* begin EXTRACT TO READ *

Posted July 28, 2008

  •  The commodity bubble has not busted. We don’t even believe there is a commodity bubble!

  •  Steel co’s have eased back to the bottom of their secular uptrend channel.

  •  Crude Oil has corrected all the way to its short term uptrend. I don’t expect to see any further spectacular fall. Remember, we have peak oil. There is support between $ 123 and $ 114

  •  Last weeks reaction hasn’t changed the technical picture for Gold. Technically, Gold is still in a secular uptrend and it is preparing its next upswing. A break through the € 610 level will signal further advance. Gold rose by a 25 fold as it rose from $ 35 to $ 850 in 1980. So far it has only risen by a 4 fold. In order to rise by a 25 fold as it did during its previous bull cycle, it would have to rise to $ 5,000! The odds are that we shall see $ 1,100 and even $ 1,200 before the end of this year.

  •  A death cat bounce all the way up to a level of 12,000 for the Dow Jones is possible. However, the bear market action for stocks is far from over and we expect further downward pressure. All stock and bond markets have over the past years been crashing against Real Money (Gold). Ultimately the credit crunch will end in a massive deflation. However, we must brace for Hyperinflation first.

* end EXTRACT TO READ *

| WRITTEN PROBLEM A |
Render the entries below as a Markdown table with the columns Row and Line, one row per line and blank lines omitted. Start with the line containing "At what coordinates should I click to accomplish: Open the No" and go on through the line containing "[x=88, y=168]".

* begin DATASET ENTRIES *

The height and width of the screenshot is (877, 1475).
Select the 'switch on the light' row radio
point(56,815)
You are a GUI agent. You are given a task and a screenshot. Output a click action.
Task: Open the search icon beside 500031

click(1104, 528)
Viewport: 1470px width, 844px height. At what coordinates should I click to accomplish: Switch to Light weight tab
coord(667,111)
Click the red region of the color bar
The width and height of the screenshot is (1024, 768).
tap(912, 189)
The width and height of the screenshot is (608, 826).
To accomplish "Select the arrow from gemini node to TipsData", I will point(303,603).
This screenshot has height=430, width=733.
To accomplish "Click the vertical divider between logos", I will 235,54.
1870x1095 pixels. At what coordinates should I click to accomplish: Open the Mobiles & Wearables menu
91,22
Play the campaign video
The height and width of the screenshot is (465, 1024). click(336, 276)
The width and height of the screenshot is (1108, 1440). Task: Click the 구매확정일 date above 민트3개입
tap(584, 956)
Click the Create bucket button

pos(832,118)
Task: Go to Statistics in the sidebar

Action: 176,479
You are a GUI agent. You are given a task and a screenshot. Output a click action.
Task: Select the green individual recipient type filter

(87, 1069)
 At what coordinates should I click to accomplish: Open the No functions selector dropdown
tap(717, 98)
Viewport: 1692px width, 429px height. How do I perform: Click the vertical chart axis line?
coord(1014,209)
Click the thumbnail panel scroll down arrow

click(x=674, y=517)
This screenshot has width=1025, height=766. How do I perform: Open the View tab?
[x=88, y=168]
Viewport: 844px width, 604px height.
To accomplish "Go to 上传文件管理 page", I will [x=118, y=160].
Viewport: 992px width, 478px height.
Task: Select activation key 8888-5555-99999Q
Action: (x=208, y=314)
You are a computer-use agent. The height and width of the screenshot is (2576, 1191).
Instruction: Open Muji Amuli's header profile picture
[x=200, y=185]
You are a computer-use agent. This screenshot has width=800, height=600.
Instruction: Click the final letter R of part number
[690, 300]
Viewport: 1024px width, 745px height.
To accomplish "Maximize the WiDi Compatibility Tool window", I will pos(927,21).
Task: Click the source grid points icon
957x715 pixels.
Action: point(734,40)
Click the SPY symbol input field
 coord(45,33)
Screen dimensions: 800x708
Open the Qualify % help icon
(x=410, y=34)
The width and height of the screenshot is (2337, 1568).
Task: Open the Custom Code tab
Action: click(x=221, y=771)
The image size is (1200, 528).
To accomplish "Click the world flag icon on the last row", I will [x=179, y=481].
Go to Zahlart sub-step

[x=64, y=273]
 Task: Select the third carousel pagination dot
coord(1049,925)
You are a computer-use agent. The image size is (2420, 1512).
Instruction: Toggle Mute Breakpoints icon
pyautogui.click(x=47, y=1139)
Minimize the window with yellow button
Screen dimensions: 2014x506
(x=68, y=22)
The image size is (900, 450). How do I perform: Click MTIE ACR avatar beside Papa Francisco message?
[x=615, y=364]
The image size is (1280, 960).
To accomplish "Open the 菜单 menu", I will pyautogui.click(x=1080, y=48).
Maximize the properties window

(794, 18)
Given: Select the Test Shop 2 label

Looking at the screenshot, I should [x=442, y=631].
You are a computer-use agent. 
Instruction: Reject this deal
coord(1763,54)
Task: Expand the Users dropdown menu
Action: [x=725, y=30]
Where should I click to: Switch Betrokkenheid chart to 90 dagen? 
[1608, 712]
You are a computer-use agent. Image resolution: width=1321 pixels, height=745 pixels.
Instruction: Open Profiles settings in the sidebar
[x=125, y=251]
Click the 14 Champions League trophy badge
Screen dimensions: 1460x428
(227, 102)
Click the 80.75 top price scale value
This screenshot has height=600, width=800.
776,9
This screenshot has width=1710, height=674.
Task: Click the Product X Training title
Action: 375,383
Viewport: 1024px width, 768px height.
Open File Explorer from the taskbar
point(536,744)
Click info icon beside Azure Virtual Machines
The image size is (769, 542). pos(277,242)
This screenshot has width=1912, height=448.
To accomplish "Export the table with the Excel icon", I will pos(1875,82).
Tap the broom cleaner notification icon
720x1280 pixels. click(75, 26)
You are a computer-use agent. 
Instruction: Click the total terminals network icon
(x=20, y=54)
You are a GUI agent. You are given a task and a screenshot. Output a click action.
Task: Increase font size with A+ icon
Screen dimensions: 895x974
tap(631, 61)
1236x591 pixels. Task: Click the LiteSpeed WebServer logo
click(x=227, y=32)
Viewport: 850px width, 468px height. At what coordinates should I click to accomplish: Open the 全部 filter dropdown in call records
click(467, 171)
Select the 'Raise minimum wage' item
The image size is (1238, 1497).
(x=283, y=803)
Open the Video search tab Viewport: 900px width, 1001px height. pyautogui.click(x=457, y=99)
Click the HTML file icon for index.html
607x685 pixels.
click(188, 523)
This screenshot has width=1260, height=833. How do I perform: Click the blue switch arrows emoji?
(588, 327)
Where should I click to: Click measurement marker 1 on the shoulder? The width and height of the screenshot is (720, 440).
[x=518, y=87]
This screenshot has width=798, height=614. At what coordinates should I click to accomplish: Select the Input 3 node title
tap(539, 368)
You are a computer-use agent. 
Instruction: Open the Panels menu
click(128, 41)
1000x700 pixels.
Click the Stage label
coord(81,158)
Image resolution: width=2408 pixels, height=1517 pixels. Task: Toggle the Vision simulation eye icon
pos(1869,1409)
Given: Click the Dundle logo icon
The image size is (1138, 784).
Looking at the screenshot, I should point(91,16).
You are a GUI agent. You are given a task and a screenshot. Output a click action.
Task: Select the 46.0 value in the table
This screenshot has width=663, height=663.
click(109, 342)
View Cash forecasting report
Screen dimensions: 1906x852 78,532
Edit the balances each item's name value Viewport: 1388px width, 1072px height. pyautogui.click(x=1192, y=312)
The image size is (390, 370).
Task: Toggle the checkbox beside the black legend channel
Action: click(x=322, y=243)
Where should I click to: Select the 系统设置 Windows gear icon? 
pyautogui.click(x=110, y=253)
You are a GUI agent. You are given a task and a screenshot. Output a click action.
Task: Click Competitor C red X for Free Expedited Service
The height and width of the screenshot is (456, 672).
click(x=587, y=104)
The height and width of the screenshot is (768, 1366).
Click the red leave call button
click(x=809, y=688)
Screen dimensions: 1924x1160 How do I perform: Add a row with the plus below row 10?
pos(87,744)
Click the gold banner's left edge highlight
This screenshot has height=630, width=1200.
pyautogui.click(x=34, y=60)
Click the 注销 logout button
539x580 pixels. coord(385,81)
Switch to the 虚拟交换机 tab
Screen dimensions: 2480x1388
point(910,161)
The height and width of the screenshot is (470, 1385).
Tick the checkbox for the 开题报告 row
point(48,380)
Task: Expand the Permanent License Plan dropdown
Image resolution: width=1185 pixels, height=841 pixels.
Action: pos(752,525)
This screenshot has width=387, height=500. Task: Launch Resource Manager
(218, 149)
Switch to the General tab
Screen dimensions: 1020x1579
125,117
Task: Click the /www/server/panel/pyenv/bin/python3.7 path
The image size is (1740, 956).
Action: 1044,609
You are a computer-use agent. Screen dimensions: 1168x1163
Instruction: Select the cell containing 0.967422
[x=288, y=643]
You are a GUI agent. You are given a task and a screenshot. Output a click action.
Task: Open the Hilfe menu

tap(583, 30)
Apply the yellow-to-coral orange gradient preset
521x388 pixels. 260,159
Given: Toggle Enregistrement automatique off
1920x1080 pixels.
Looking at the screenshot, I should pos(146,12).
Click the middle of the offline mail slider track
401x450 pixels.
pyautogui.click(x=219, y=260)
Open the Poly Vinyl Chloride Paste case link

* end DATASET ENTRIES *

| WRITTEN PROBLEM B |
From the market commentary, reproduce word for word the passage starting with "Posted July 28, 2008" and going on through "secular uptrend channel.".

| PROBLEM SOLUTION A |
| Row | Line |
|---|---|
| 1 |  At what coordinates should I click to accomplish: Open the No functions selector dropdown |
| 2 | tap(717, 98) |
| 3 | Viewport: 1692px width, 429px height. How do I perform: Click the vertical chart axis line? |
| 4 | coord(1014,209) |
| 5 | Click the thumbnail panel scroll down arrow |
| 6 | click(x=674, y=517) |
| 7 | This screenshot has width=1025, height=766. How do I perform: Open the View tab? |
| 8 | [x=88, y=168] |

| PROBLEM SOLUTION B |
Posted July 28, 2008

  •  The commodity bubble has not busted. We don’t even believe there is a commodity bubble!

  •  Steel co’s have eased back to the bottom of their secular uptrend channel.